▶ _EXERCISE REQUIREMENTS_:
Please reproduce exactly, and only, the line containing "Click the USB Preferences page title" and every line after it to the end of the records below, leaving out all pictures.

── EXERCISE INPUTS

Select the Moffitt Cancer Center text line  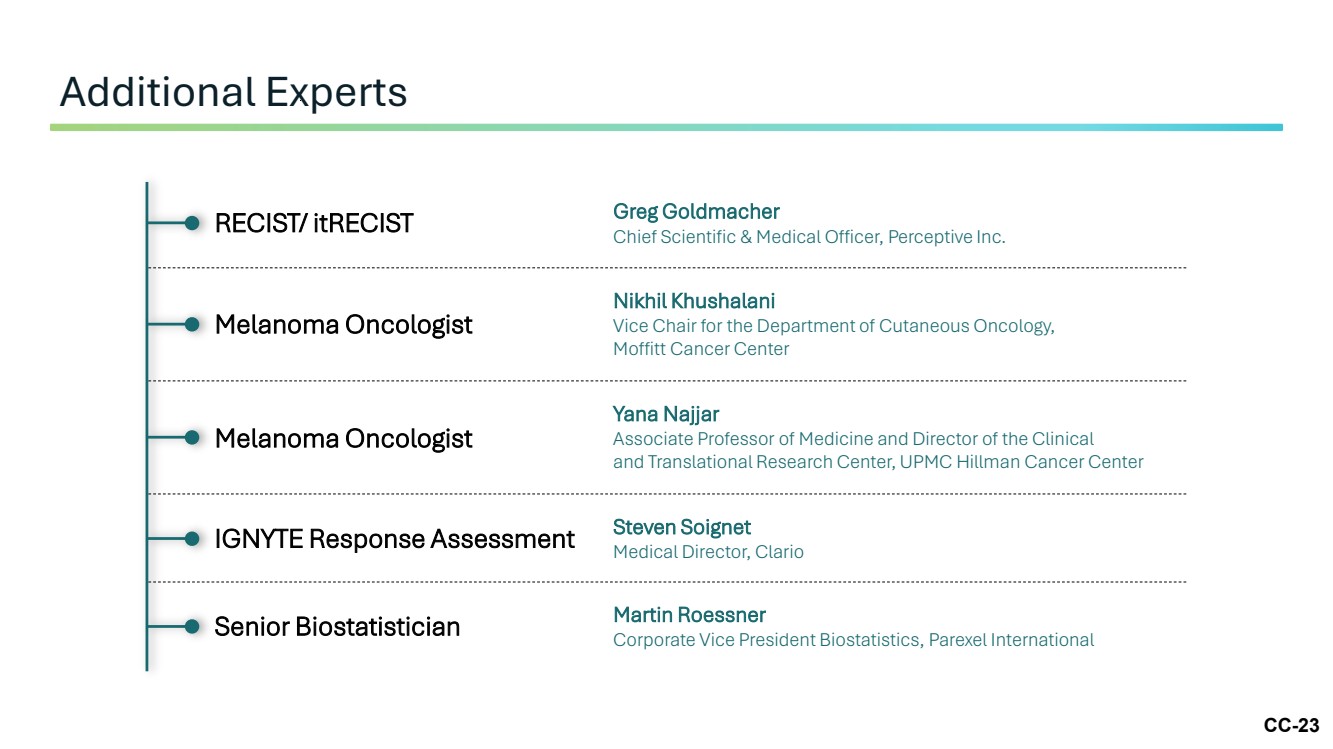click(x=701, y=349)
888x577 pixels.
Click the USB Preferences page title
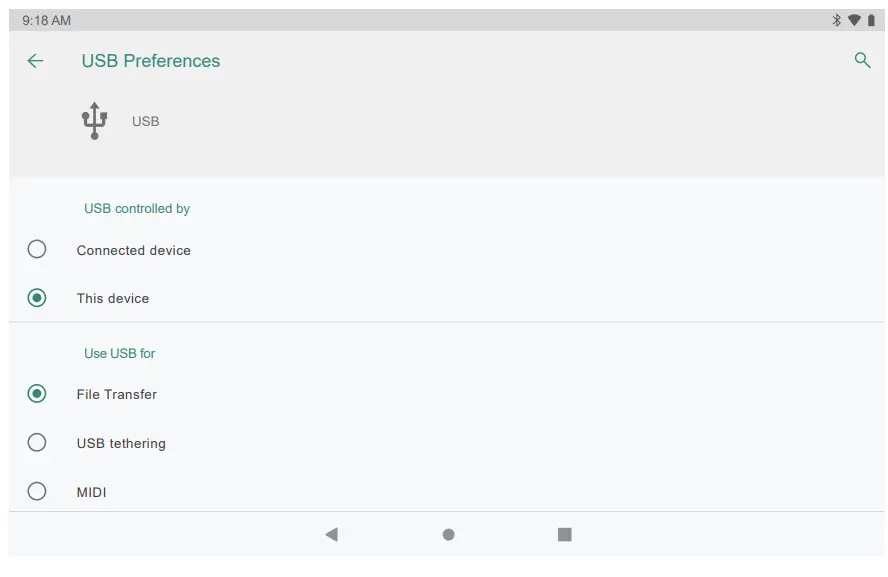(x=151, y=61)

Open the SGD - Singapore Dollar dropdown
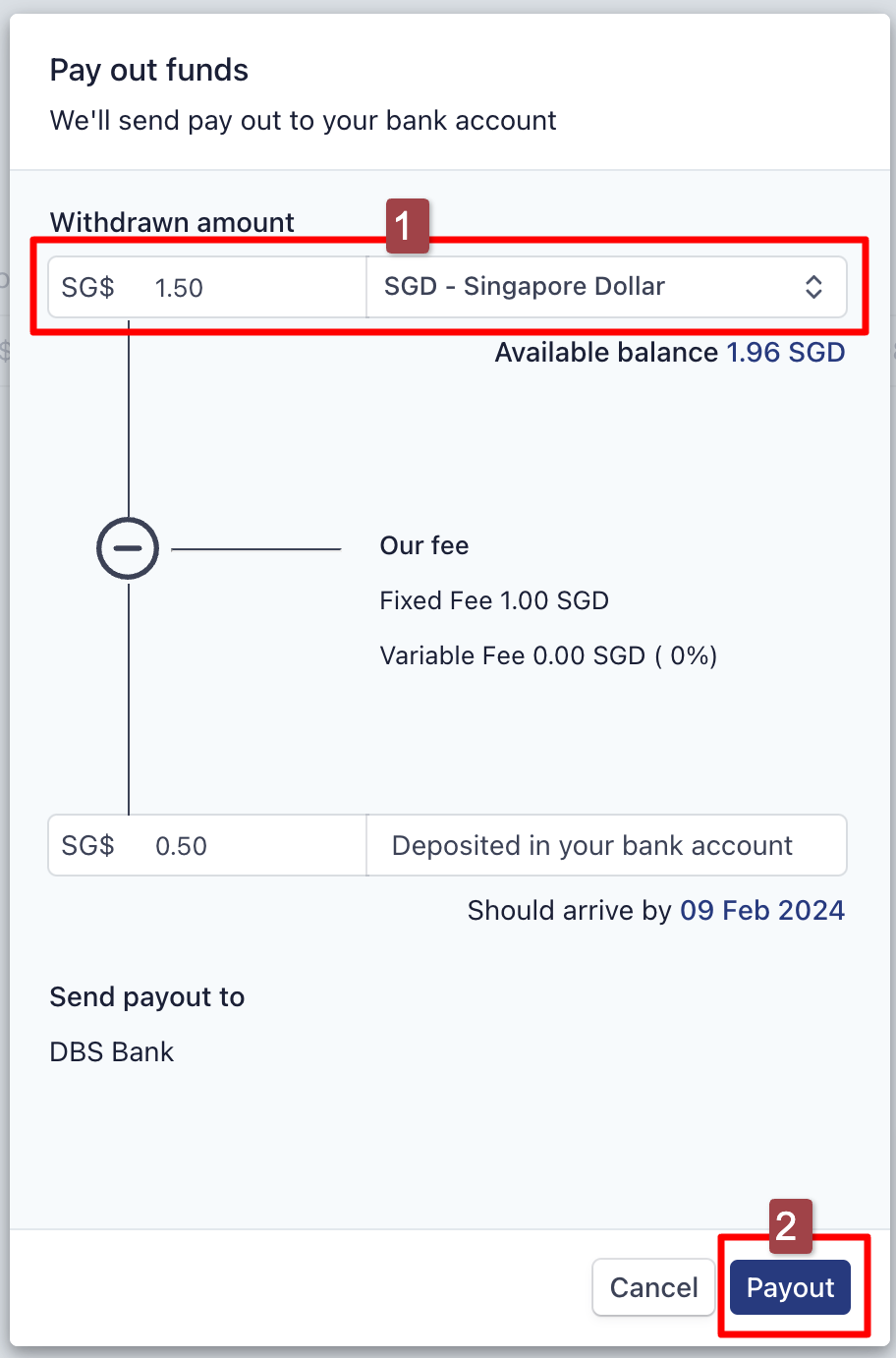tap(605, 287)
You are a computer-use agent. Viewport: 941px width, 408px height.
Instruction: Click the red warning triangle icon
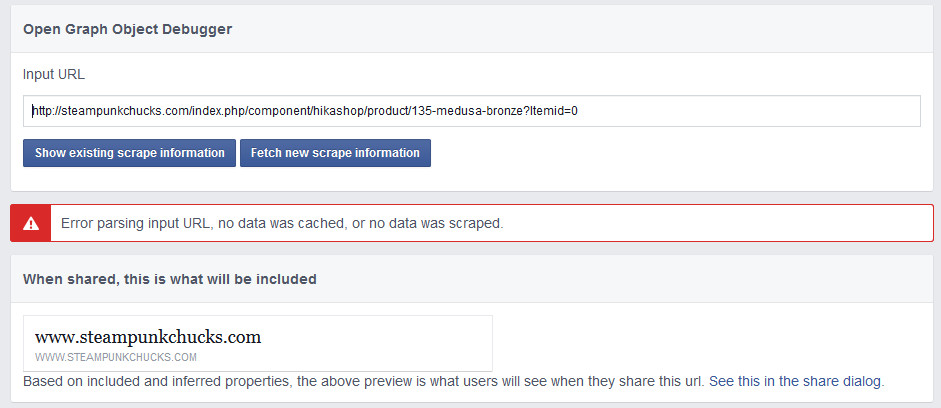[30, 223]
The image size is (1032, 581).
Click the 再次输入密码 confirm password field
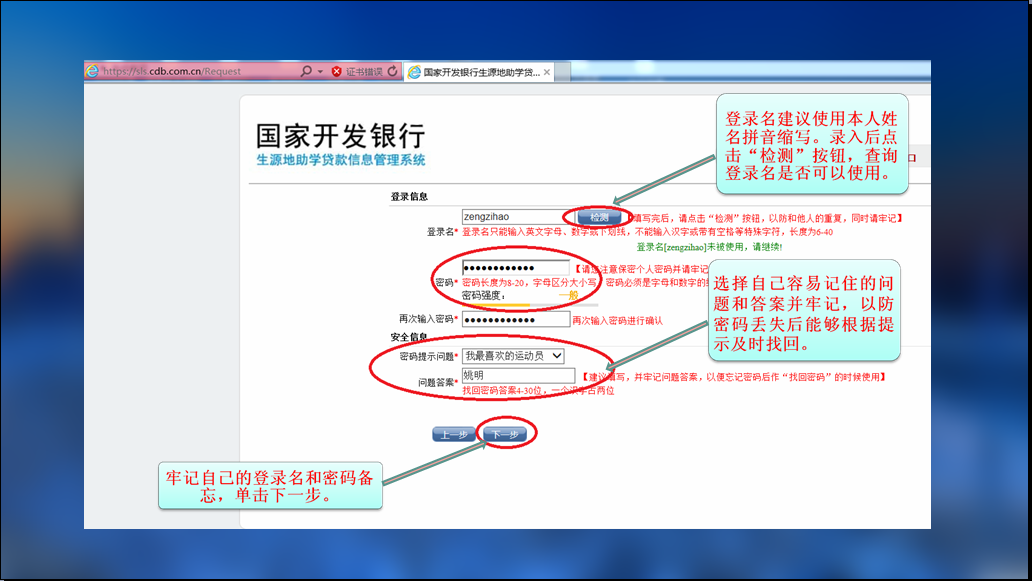[515, 319]
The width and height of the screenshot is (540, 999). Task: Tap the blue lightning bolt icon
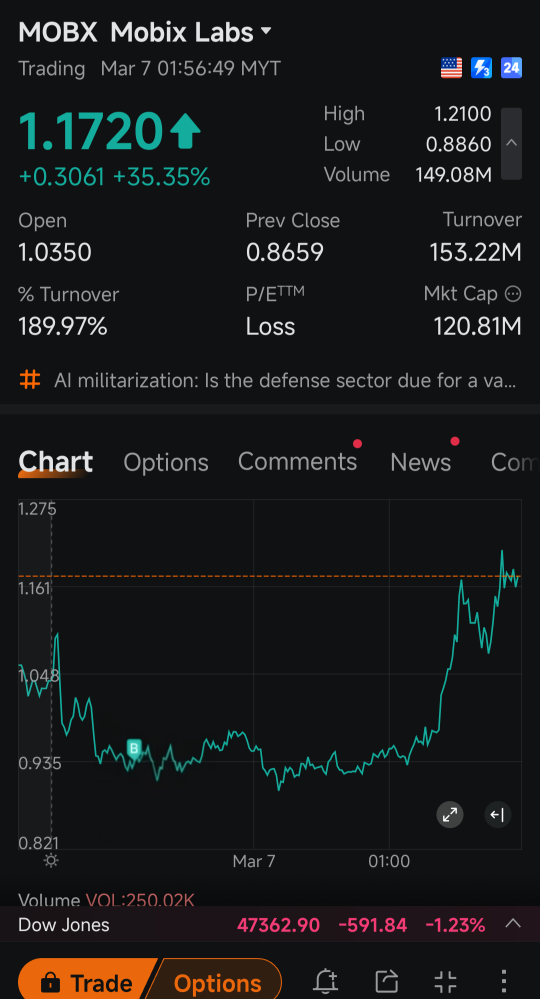tap(481, 68)
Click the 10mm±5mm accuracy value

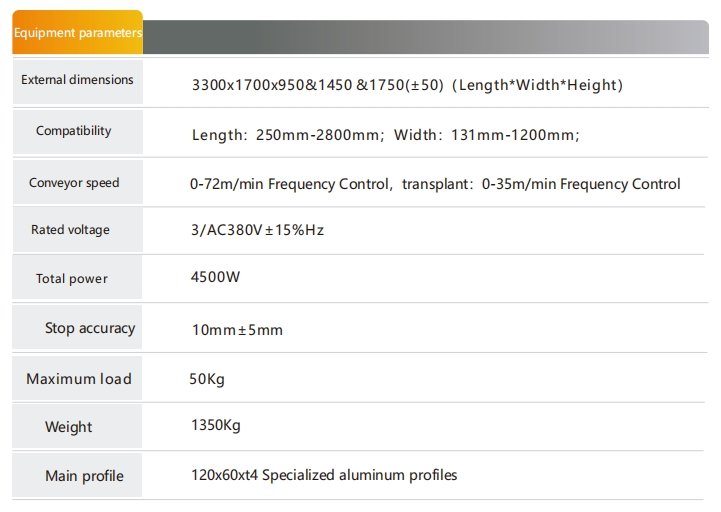tap(236, 329)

────

▶ _REPLY_:
Click the USB Preferences page title
(x=151, y=61)

Open the SGD - Singapore Dollar dropdown
tap(605, 287)
You are a computer-use agent. Viewport: 941px width, 408px height.
Instruction: Click the red warning triangle icon
[30, 223]
The image size is (1032, 581).
Click the 再次输入密码 confirm password field
[515, 319]
The width and height of the screenshot is (540, 999). Task: Tap the blue lightning bolt icon
tap(481, 68)
Click the 10mm±5mm accuracy value

tap(236, 329)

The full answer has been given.